Forest Green III from The Michigan Daily opined that the song is a "constant stimulation, basically an ingenious engaging piece of rap/dance/soul/R&B fusion." He added that "helping the euphoric power of the piece are various references to the earlier singles, another perfectly crafted techno beat, a bit of the old 'Feel Free' piano; flutes and strings humming in and out of the groove, and a female singer"." Pan-European magazine Music & Media called it "cool, breezy, funky, simple and effective.
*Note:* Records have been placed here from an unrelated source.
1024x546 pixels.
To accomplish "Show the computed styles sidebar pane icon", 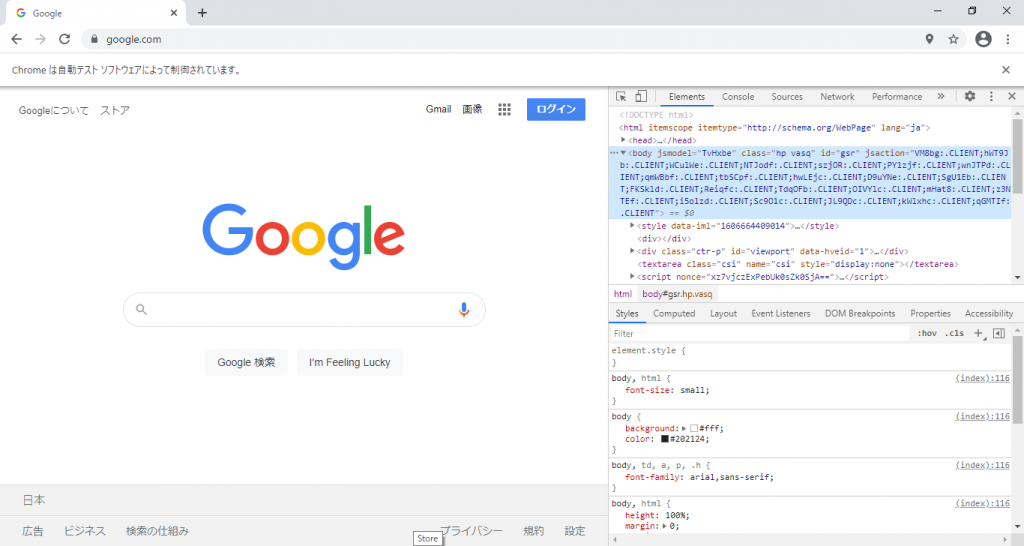I will coord(998,333).
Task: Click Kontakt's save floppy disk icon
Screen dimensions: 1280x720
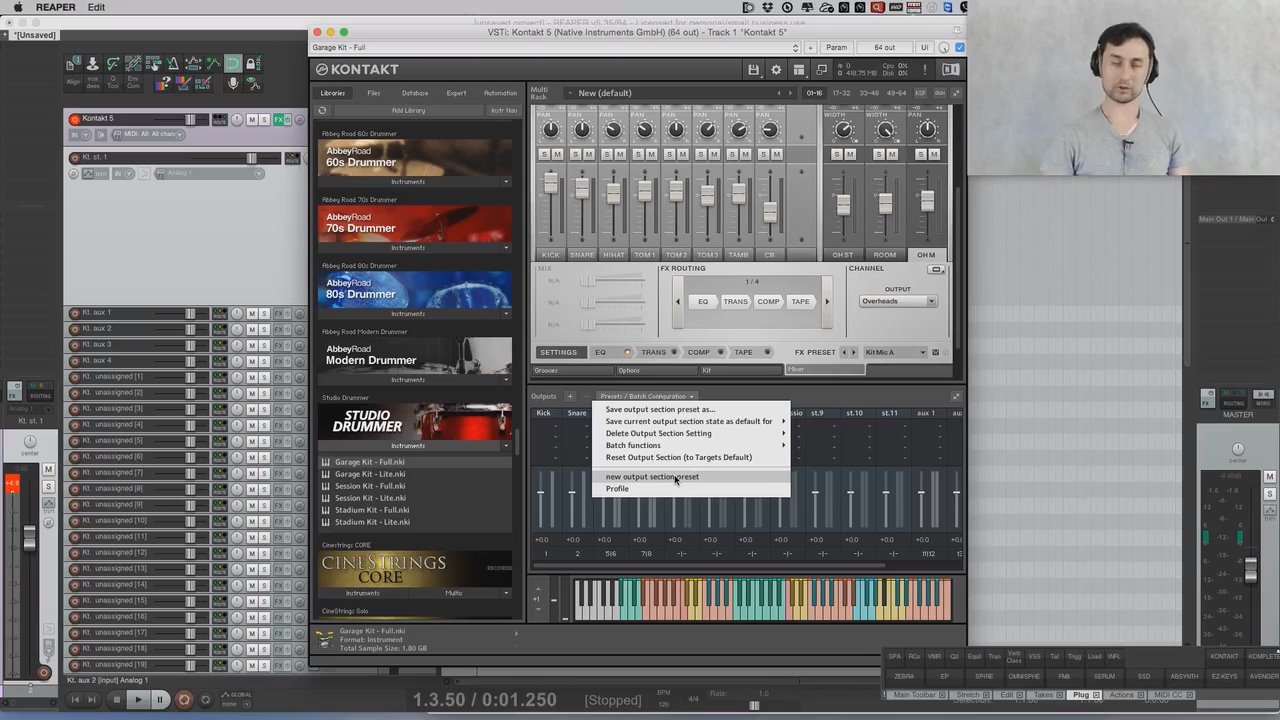Action: 753,70
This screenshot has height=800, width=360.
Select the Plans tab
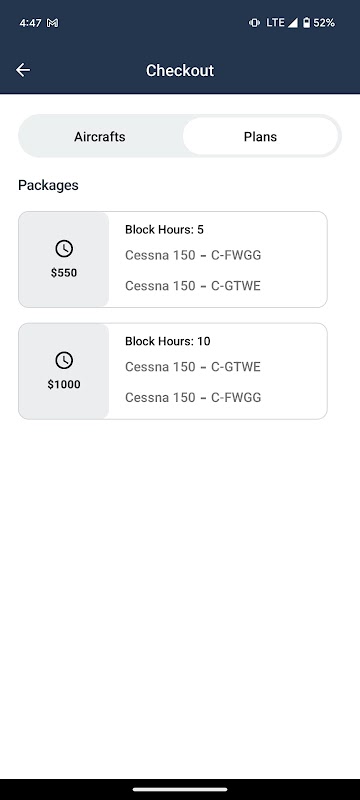(260, 137)
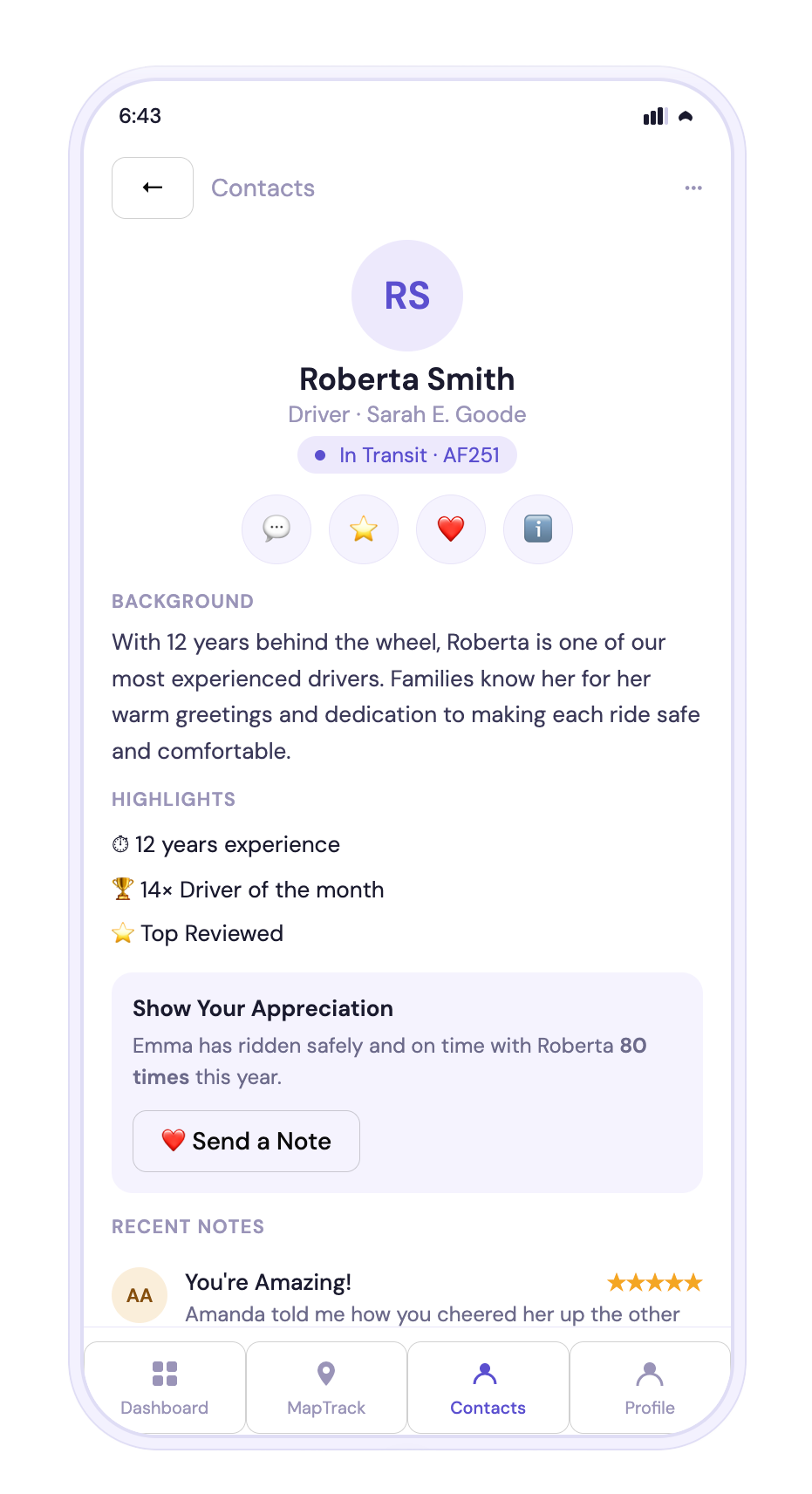Image resolution: width=812 pixels, height=1494 pixels.
Task: Tap the In Transit AF251 status badge
Action: point(407,455)
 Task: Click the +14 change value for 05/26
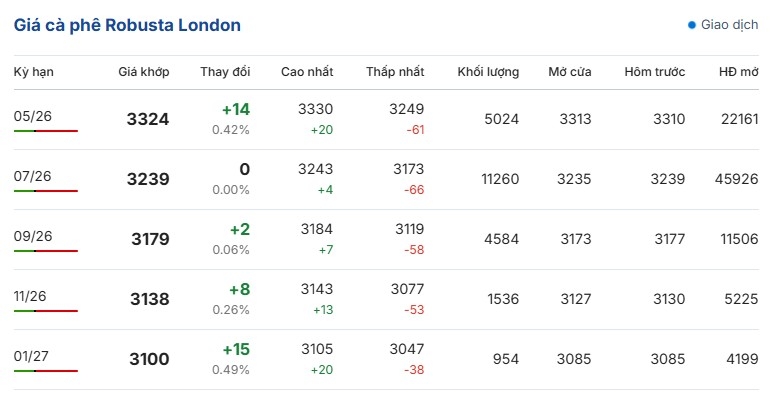point(236,109)
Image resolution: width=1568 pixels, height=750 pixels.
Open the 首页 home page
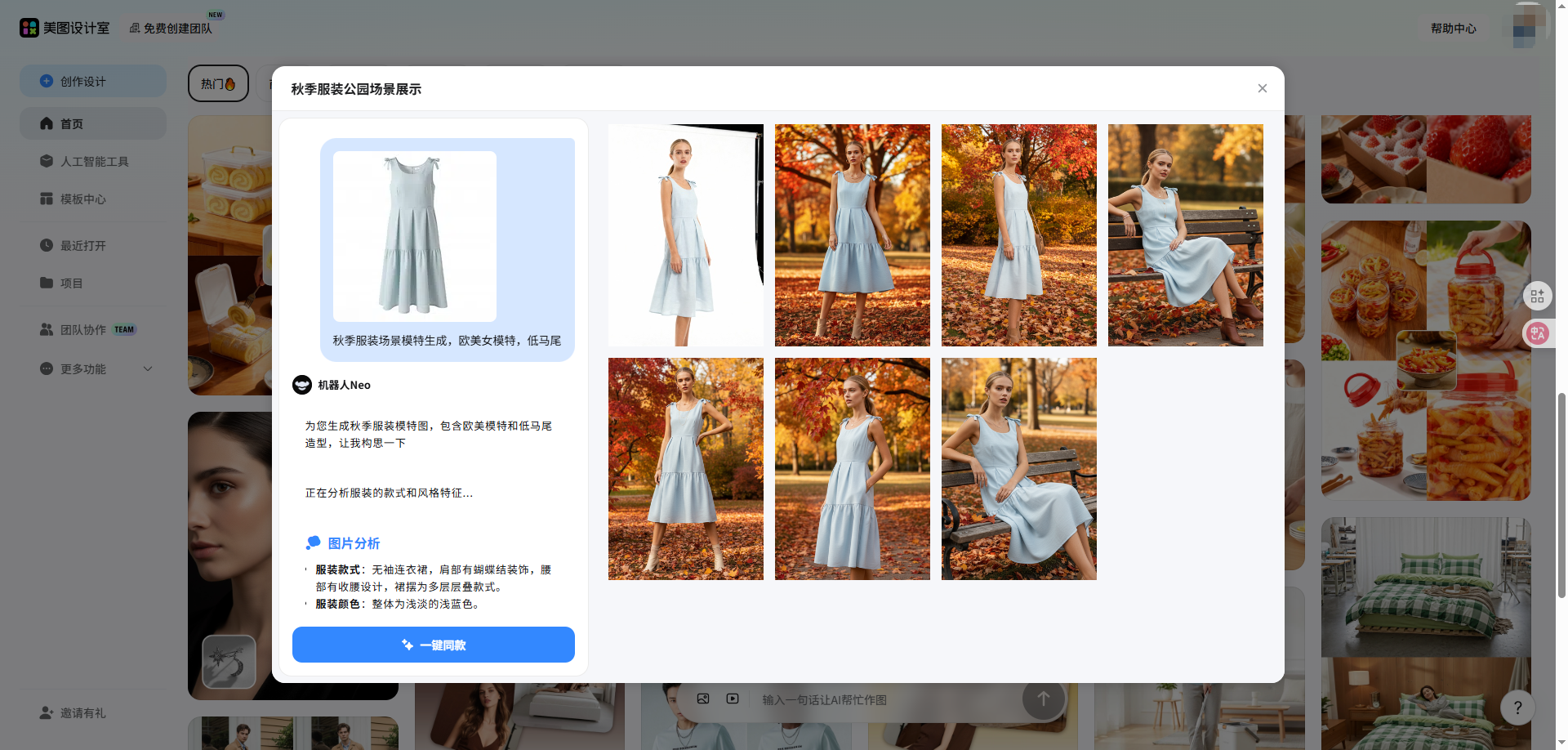click(92, 123)
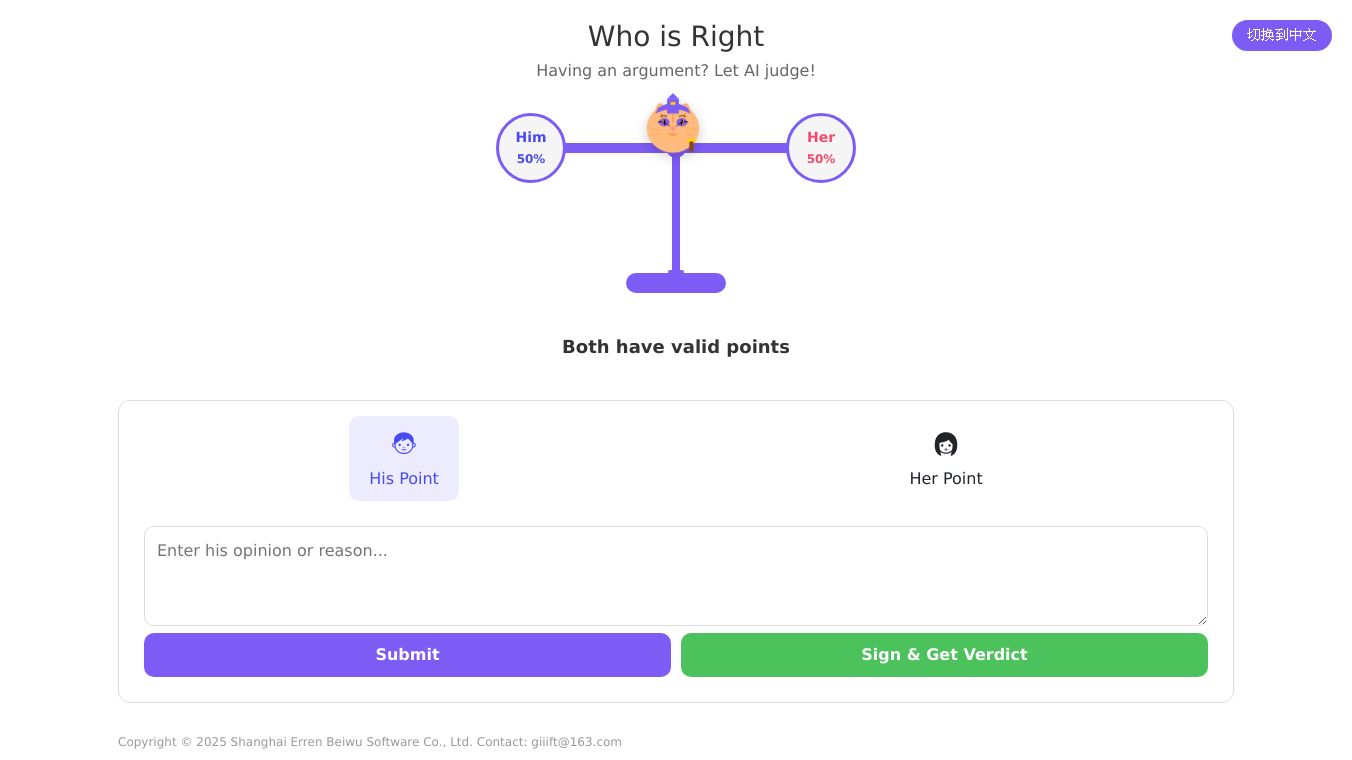Click the cat judge face icon
1352x760 pixels.
tap(672, 126)
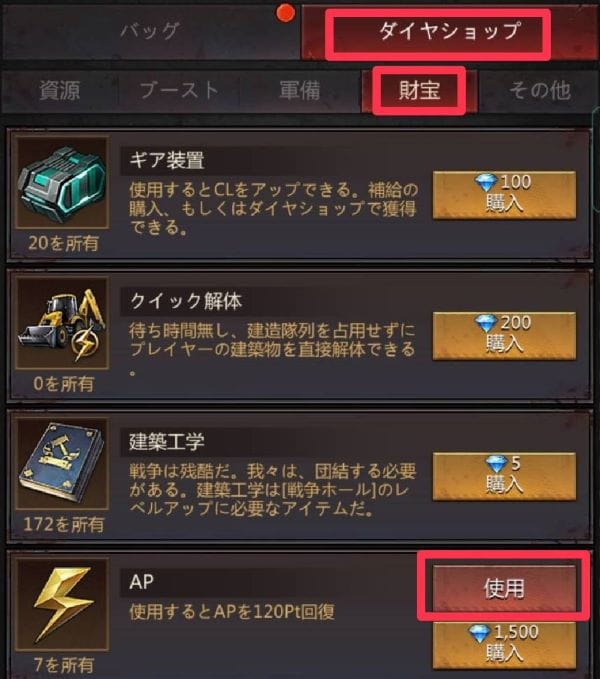This screenshot has width=600, height=679.
Task: Open the 資源 category tab
Action: [x=60, y=91]
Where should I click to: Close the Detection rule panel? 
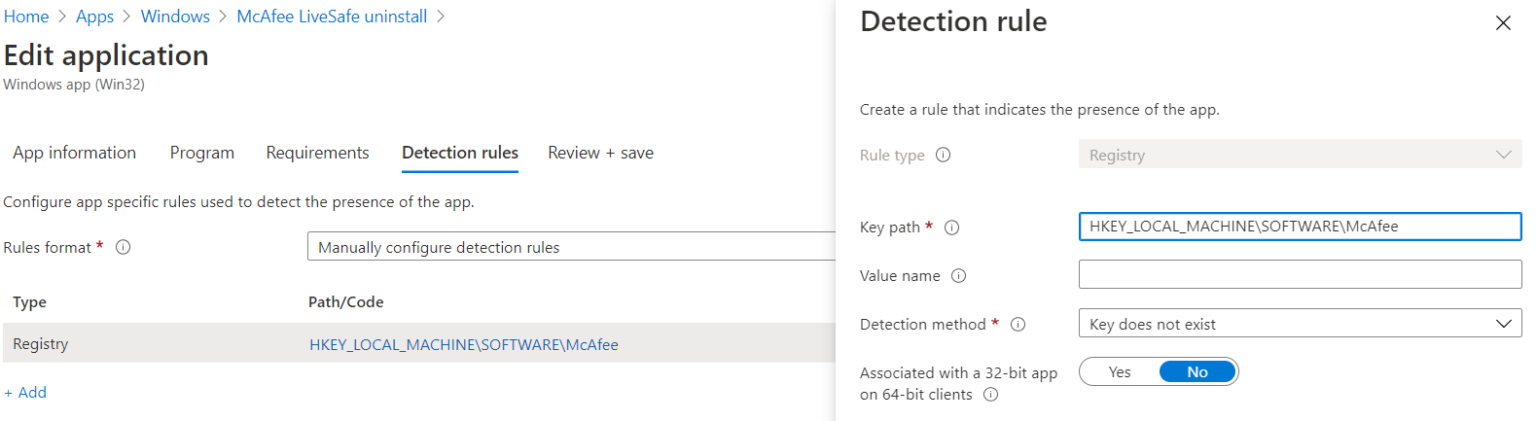pyautogui.click(x=1502, y=23)
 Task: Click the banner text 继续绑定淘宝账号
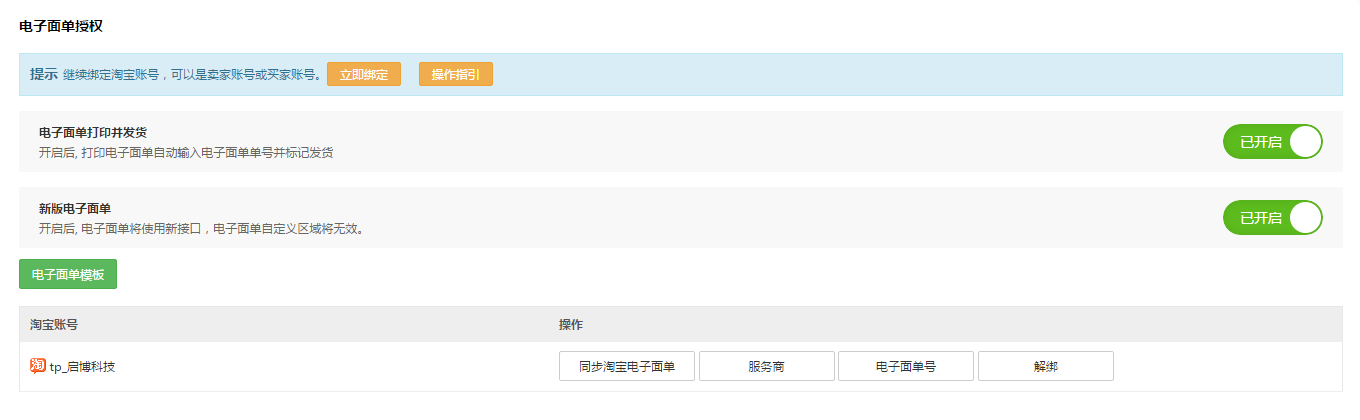(111, 74)
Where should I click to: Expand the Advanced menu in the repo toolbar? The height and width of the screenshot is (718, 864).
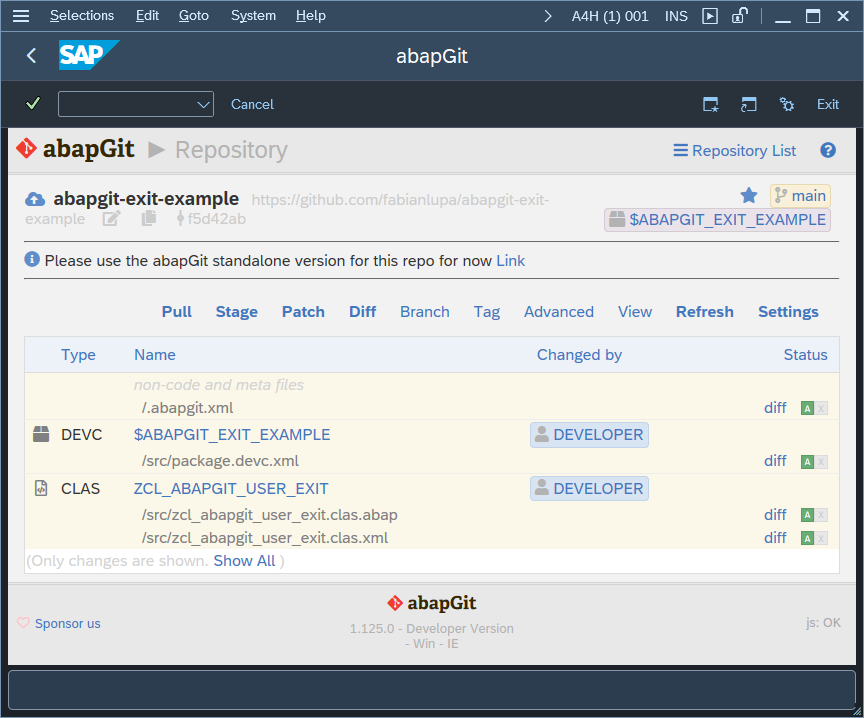(558, 312)
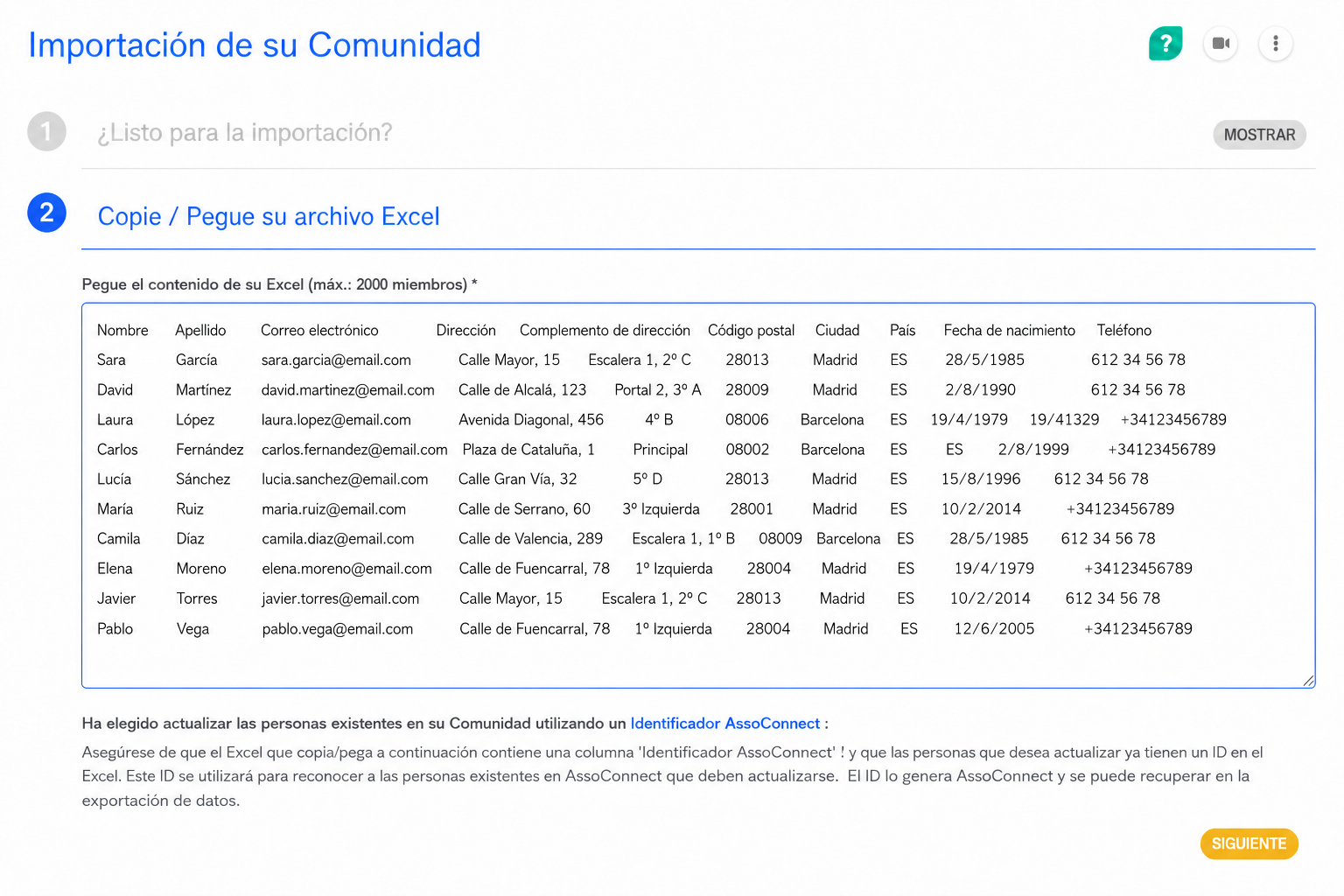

Effortlessly seductive and supremely self-assured." People Magazine noted that "a roiling bottom of drums, congas and bass underpins delicate instrumentation and the combined vocals of Jazzy B. rapping and Marcia Lewis and Daddae Harvey singing." Tom Doyle from Smash Hits complimented Lewis' singing voice as "marvellous". Nathaniel Wice from Spin wrote, "The underground club scene's party line is dance music. This is expressed perfectly in 'Get a Life'. The mellow, satisfied rap explains the title's imperative: Implement your ideas, put them in motion.... Be an asset to the collective, while a child chorus nags What's the meaning of life? and Marcia Lewi's voice soars over the classical-sounding synth oceans, Let your body take control."

==Track listing==
- CD single, UK and Europe (1989)
1. "Get a Life" (7-inch version) – 3:43
2. "Get a Life" (club mix) – 4:31
3. "Keep On Movin'" (Teddy Riley remix) – 6:00
4. "Jazzie's Groove" (new version) – 5:03

- CD single, US (1989)
5. "Get a Life" (12-inch mix) – 4:48
6. "Get a Life" (Bonus Beats) – 3:46
7. "Get a Life" (club mix) – 4:28
8. "Fairplay" (12-inch mix) – 5:55

- CD single, Japan (1990)
9. "Get a Life" – 3:44
10. "Jazzie's Groove" (new version) – 5:04
11. "Back to Life" (club mix) – 7:40
12. "Keep On Movin'" (club mix) – 5:51

==Charts==

===Weekly charts===

| Chart (1989–1990) | Peak position |
|---|---|
| Australia (ARIA) | 38 |
| Austria (Ö3 Austria Top 40) | 8 |
| Belgium (Ultratop 50 Flanders) | 14 |
| Canada Top Singles (RPM) | 84 |
| Canada Dance/Urban (RPM) | 11 |
| Europe (Eurochart Hot 100) | 2 |
| Finland (Suomen virallinen lista) | 7 |
| Greece (IFPI) | 1 |
| Ireland (IRMA) | 6 |
| Israel (Israeli Singles Chart) | 11 |
| Italy (Musica e dischi) | 8 |
| Italy Airplay (Music & Media) | 4 |
| Luxembourg (Radio Luxembourg) | 3 |
| Netherlands (Dutch Top 40) | 3 |
| Netherlands (Single Top 100) | 2 |
| New Zealand (Recorded Music NZ) | 5 |
| Norway (VG-lista) | 5 |
| Sweden (Sverigetopplistan) | 7 |
| Switzerland (Schweizer Hitparade) | 12 |
| UK Singles (Official Charts) | 3 |
| UK Club Chart (Record Mirror) | 1 |
| US Billboard Hot 100 | 54 |
| US 12-inch Singles Sales (Billboard) with "Fairplay" | 2 |
| US Dance Club Play (Billboard) with "Fairplay" | 9 |
| US Hot Black Singles (Billboard) | 5 |
| US Cash Box Top 100 | 54 |
| West Germany (GfK) | 6 |
| Zimbabwe (ZIMA) | 4 |

===Year-end charts===

| Chart (1989) | Position |
|---|---|
| UK Singles (OCC) | 48 |

| Chart (1990) | Position |
|---|---|
| Belgium (Ultratop) | 78 |
| Europe (Eurochart Hot 100) | 59 |
| Germany (Media Control) | 60 |
| Netherlands (Dutch Top 40) | 22 |
| Netherlands (Single Top 100) | 54 |
| New Zealand (RIANZ) | 46 |
| UK Club Chart (Record Mirror) | 28 |
| US 12-inch Singles Sales (Billboard) | 36 |
| US Hot R&B Singles (Billboard) | 89 |

==Certifications==

| Region | Certification | Certified units/sales |
| United Kingdom (BPI) | Silver | 200,000^{^} |
^{^} Shipments figures based on certification alone.